● What to work on
What lines in the records below mention "slider"? List them all.

[Raw data Boundary: Start]

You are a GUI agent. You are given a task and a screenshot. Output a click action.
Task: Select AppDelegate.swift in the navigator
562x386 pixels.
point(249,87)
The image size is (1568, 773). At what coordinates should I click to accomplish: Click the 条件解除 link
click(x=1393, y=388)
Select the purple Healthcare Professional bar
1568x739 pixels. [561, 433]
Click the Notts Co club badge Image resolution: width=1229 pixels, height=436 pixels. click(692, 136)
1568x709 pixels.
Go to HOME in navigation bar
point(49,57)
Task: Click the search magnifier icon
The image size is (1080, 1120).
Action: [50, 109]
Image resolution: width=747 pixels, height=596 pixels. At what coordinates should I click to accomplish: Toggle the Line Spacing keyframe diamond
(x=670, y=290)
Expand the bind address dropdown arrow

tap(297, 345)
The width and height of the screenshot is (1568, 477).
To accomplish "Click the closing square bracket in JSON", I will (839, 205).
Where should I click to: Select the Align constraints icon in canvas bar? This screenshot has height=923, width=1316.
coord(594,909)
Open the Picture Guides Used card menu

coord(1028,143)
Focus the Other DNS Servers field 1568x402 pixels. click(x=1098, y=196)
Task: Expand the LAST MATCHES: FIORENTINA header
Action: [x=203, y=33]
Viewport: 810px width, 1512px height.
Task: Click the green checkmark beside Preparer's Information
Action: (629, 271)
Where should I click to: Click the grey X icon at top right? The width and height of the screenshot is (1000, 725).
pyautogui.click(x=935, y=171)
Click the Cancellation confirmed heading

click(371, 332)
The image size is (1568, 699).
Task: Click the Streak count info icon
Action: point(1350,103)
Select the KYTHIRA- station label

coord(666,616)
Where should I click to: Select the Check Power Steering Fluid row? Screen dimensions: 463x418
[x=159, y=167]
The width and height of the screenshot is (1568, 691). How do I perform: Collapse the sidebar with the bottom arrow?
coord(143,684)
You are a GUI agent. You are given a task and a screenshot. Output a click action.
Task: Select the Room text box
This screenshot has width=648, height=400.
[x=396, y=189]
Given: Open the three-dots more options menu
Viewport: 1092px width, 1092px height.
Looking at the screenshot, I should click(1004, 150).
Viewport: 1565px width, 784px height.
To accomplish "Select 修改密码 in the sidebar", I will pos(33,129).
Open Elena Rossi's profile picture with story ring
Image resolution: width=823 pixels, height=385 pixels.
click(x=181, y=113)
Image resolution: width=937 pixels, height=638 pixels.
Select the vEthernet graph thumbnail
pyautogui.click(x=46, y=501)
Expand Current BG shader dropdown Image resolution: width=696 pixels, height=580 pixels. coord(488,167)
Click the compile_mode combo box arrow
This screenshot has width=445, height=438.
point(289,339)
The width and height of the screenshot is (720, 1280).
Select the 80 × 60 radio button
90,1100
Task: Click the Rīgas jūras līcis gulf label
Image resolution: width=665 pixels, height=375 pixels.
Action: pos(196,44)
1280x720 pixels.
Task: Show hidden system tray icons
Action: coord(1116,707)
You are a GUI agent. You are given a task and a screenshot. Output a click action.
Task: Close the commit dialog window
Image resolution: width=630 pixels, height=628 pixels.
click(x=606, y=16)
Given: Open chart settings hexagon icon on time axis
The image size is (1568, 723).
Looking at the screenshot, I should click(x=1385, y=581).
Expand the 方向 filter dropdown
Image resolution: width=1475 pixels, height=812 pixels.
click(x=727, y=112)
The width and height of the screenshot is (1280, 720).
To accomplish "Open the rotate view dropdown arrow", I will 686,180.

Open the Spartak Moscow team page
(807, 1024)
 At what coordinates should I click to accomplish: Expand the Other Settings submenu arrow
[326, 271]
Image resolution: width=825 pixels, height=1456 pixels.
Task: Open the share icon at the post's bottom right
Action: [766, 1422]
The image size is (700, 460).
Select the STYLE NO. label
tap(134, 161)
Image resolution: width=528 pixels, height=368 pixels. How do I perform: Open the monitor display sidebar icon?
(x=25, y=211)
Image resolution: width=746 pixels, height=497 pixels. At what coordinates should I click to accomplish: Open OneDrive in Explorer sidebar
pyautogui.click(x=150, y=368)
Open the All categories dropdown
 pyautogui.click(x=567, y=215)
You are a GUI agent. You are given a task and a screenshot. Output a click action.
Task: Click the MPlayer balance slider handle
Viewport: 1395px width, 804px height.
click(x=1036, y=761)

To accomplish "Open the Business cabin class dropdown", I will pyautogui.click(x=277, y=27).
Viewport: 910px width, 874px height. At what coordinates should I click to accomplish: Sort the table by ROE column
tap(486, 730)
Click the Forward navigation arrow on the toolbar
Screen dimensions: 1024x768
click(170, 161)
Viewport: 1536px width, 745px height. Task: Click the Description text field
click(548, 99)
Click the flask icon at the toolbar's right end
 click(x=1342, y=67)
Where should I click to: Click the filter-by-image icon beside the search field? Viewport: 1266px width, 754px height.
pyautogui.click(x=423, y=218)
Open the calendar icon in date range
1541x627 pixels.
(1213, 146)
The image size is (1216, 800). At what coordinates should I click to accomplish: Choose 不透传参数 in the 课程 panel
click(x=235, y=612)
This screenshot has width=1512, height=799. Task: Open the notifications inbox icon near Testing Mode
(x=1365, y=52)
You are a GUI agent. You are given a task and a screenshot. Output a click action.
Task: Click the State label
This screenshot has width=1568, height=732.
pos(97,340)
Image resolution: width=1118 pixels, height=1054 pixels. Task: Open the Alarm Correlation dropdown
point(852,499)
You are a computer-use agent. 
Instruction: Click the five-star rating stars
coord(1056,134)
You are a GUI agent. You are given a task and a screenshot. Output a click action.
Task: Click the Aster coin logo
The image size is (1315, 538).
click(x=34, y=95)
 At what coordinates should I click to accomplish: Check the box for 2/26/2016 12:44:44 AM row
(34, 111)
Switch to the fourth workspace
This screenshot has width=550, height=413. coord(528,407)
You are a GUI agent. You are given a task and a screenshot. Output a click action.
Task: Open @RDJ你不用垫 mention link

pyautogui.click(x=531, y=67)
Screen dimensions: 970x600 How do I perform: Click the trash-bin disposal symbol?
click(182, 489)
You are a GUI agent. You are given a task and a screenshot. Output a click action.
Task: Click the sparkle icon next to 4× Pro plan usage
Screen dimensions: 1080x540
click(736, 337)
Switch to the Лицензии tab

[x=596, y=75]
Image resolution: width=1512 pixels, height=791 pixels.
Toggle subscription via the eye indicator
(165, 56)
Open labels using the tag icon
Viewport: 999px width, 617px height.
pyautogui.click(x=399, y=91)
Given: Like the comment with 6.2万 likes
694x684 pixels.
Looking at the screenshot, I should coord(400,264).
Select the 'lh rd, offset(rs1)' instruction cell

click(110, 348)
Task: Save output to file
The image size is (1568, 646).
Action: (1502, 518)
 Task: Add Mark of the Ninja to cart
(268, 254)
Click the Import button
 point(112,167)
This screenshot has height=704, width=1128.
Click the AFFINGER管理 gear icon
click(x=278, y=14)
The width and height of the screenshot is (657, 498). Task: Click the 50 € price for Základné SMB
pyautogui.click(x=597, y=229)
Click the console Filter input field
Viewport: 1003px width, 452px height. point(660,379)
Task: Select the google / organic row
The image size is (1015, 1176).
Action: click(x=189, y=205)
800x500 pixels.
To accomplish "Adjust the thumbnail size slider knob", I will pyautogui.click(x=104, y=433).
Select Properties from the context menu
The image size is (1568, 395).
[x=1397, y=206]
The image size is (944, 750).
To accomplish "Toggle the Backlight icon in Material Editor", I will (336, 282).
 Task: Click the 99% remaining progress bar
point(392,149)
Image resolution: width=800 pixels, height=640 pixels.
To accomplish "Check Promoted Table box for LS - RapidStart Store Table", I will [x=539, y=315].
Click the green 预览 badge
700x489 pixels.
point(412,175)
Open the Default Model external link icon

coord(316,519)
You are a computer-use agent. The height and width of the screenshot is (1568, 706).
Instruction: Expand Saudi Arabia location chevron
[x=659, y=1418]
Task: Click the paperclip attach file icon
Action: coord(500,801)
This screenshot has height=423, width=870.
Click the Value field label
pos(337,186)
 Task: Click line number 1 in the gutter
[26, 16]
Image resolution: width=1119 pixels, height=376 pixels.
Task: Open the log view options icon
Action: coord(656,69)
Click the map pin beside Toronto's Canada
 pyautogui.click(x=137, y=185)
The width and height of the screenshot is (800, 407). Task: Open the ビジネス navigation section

[Raw data Boundary: End]

● Result of this task
Task: Click the MPlayer balance slider handle
To accomplish "Adjust the thumbnail size slider knob", I will pyautogui.click(x=104, y=433).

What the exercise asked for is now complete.